Growth stocks have been killing it in the market this year. It seems that the COVID-19 pandemic has caused investors to heavily consider companies that will outperform in the future as opposed to those that seem of fair value now. In this article, I will provide two growth stocks that I think investors should consider adding to their portfolios.
A leader in network management services
Although the housing market is facing massive amounts of uncertainty due to the global pandemic, Real Matters (TSX:REAL) has been on a tear this year. This company’s platform combines its proprietary technology and network management capabilities with field agents (real estate appraisers) to create a service marketplace for the mortgage and insurance industries. Real Matters estimates its total addressable market to be approximately US$13 billion.
Real Matters boasts a very impressive client list. 60 of the top 100 mortgage lenders in the United States are among those listed as customers of the company. Its client-retention rate currently stands at 90%. To keep growing in the future, Real Matters intends to leverage its performance to attract new customers and continue pursuing acquisitions.
The company’s IPO was in May 2017. Its first year was rather tumultuous, as investors were hesitant to pour into the stock. However, its stock performance year-to-date is a different story. Since the start of the year, Real Matters stock has increased over 160%! With a market cap of just under $3 billion, Real Matters can still provide very high returns if the company is successful in executing its growth strategy.

What you will do
Copy out the full article on growth stocks above, word for word, without changing anything.

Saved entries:
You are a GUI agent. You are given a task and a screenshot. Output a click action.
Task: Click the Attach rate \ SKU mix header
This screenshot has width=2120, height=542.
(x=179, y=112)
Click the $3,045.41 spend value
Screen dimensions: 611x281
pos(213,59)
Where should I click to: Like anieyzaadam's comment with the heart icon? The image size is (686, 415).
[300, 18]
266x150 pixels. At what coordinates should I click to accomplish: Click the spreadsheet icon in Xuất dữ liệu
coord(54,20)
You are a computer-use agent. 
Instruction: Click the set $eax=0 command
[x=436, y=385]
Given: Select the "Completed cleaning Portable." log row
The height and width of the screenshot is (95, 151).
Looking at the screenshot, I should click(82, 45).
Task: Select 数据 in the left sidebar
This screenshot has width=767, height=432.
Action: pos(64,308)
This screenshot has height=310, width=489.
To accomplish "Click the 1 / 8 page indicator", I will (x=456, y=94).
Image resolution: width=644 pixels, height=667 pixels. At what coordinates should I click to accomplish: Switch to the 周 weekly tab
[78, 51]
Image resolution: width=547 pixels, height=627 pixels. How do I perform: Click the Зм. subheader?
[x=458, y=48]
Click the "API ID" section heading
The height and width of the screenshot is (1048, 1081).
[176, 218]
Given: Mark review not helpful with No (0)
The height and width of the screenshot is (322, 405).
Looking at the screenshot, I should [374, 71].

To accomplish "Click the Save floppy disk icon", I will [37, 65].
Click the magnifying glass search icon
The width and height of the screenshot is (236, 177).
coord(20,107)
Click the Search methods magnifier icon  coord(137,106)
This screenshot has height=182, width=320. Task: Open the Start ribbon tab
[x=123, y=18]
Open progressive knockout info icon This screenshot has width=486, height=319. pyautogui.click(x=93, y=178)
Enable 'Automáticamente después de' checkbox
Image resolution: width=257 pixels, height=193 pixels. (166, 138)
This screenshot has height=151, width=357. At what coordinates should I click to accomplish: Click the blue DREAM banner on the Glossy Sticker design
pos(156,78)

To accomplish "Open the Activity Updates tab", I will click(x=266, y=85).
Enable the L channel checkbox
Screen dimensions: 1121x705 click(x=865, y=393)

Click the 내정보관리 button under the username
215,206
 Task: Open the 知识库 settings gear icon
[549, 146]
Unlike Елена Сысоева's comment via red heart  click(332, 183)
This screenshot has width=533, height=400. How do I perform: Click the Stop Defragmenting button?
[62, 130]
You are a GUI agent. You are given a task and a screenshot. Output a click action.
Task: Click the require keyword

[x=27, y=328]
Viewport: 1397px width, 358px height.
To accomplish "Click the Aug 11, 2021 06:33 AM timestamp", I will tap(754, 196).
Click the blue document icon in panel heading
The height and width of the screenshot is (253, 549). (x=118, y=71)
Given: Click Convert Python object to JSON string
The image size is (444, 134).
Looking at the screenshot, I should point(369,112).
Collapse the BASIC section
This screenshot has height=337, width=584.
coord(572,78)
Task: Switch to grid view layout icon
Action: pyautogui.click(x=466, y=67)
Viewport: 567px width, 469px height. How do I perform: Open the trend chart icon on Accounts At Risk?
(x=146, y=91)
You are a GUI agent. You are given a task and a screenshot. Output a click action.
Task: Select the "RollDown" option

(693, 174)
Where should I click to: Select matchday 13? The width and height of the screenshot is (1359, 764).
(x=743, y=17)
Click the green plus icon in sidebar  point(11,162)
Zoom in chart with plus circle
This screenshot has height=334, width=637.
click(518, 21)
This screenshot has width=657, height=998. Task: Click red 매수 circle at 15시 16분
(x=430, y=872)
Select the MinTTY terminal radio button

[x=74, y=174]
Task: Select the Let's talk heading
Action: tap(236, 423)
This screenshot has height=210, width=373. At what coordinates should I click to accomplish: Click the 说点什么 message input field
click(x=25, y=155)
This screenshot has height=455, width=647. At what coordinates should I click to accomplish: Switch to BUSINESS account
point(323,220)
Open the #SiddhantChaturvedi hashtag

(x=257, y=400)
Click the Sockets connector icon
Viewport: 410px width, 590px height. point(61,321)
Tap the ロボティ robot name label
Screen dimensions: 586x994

The answer
Growth stocks have been killing it in the market this year. It seems that the COVID-19 pandemic has caused investors to heavily consider companies that will outperform in the future as opposed to those that seem of fair value now. In this article, I will provide two growth stocks that I think investors should consider adding to their portfolios.
A leader in network management services
Although the housing market is facing massive amounts of uncertainty due to the global pandemic, Real Matters (TSX:REAL) has been on a tear this year. This company’s platform combines its proprietary technology and network management capabilities with field agents (real estate appraisers) to create a service marketplace for the mortgage and insurance industries. Real Matters estimates its total addressable market to be approximately US$13 billion.
Real Matters boasts a very impressive client list. 60 of the top 100 mortgage lenders in the United States are among those listed as customers of the company. Its client-retention rate currently stands at 90%. To keep growing in the future, Real Matters intends to leverage its performance to attract new customers and continue pursuing acquisitions.
The company’s IPO was in May 2017. Its first year was rather tumultuous, as investors were hesitant to pour into the stock. However, its stock performance year-to-date is a different story. Since the start of the year, Real Matters stock has increased over 160%! With a market cap of just under $3 billion, Real Matters can still provide very high returns if the company is successful in executing its growth strategy.